Entries on target coordinates
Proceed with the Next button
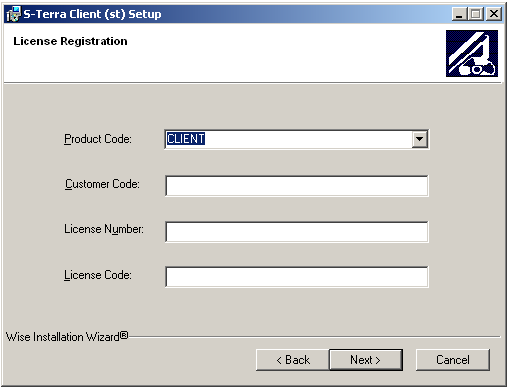 (x=366, y=360)
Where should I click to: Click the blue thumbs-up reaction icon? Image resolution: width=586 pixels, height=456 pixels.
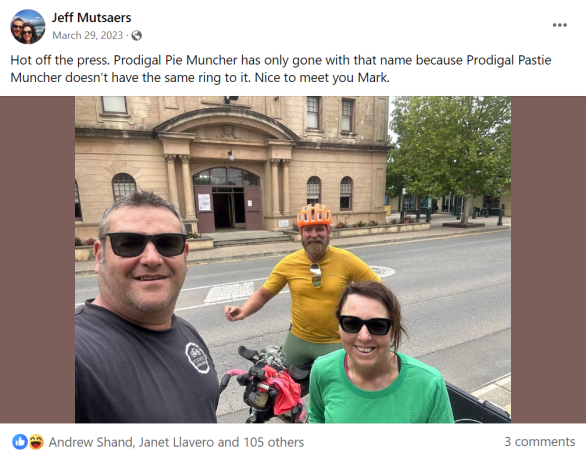pos(20,442)
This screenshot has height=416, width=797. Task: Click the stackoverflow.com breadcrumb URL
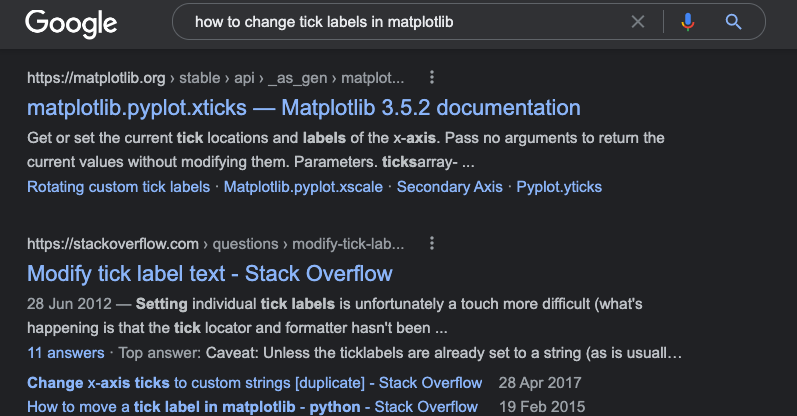215,243
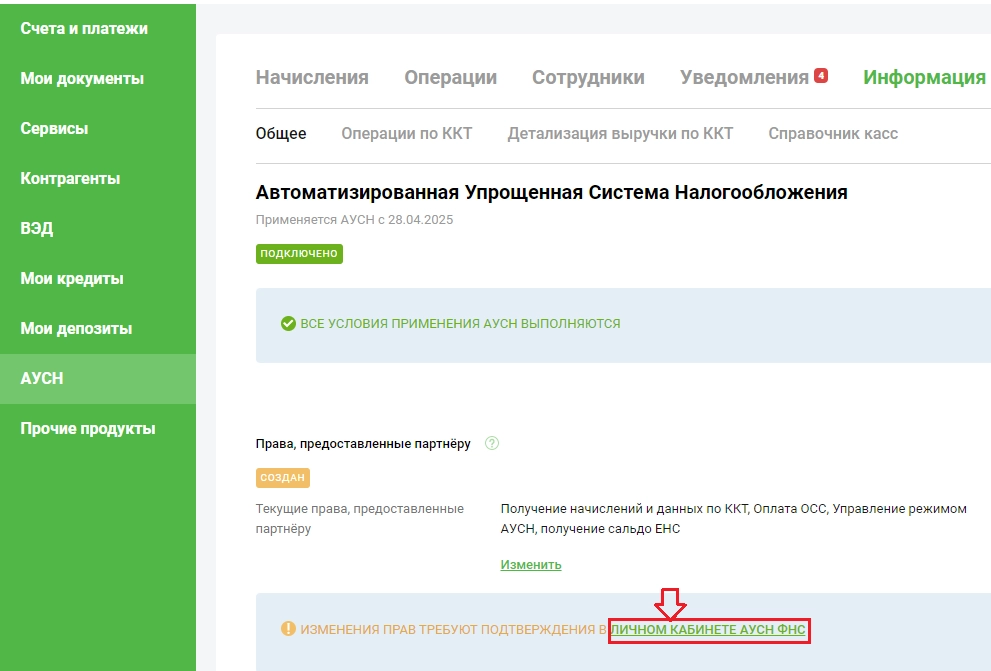Switch to the Сотрудники tab
The image size is (991, 671).
(588, 78)
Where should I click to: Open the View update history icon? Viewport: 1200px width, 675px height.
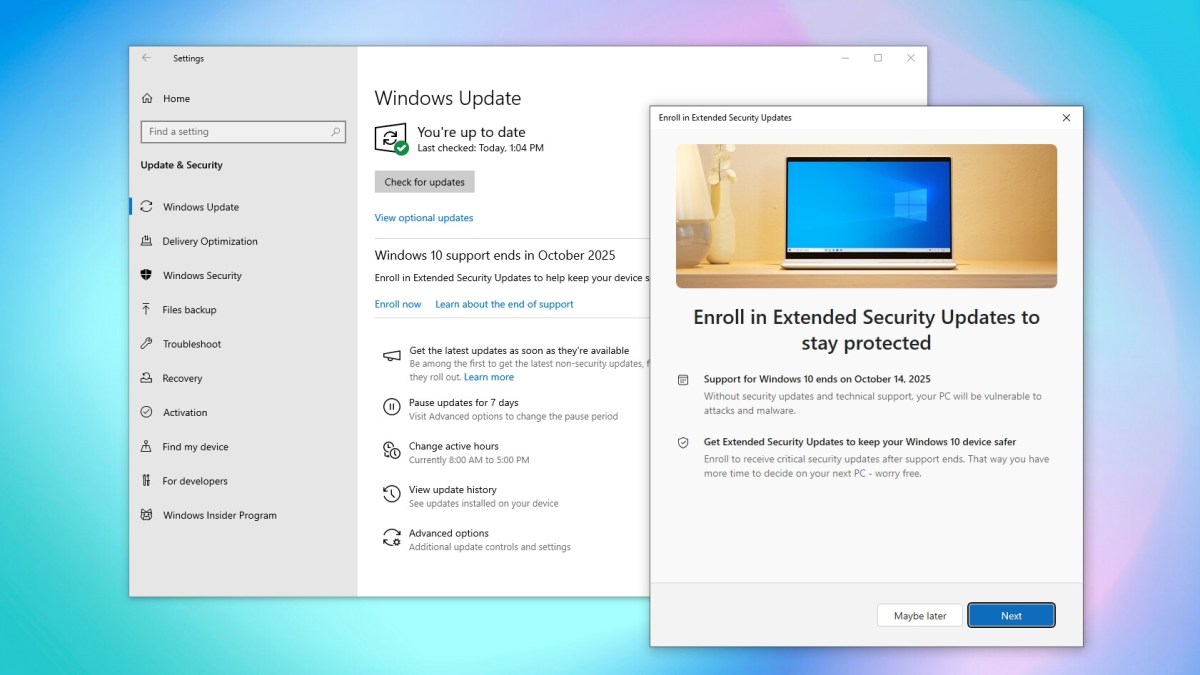coord(392,495)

Exercise prompt |
Please put each line of the material into a Markdown table with the columns "Number" and "Material line," skipping blank lines and leaving out the pictures.

Response for this exercise |
| Number | Material line |
|---|---|
| 1 | Proceed with the Next button |
| 2 |  (x=366, y=360) |
| 3 | Where should I click to: Click the blue thumbs-up reaction icon? Image resolution: width=586 pixels, height=456 pixels. |
| 4 | pos(20,442) |
| 5 | This screenshot has height=416, width=797. Task: Click the stackoverflow.com breadcrumb URL |
| 6 | 215,243 |
| 7 | Switch to the Сотрудники tab |
| 8 | The image size is (991, 671). |
| 9 | (588, 78) |
| 10 | Where should I click to: Open the View update history icon? Viewport: 1200px width, 675px height. |
| 11 | coord(392,495) |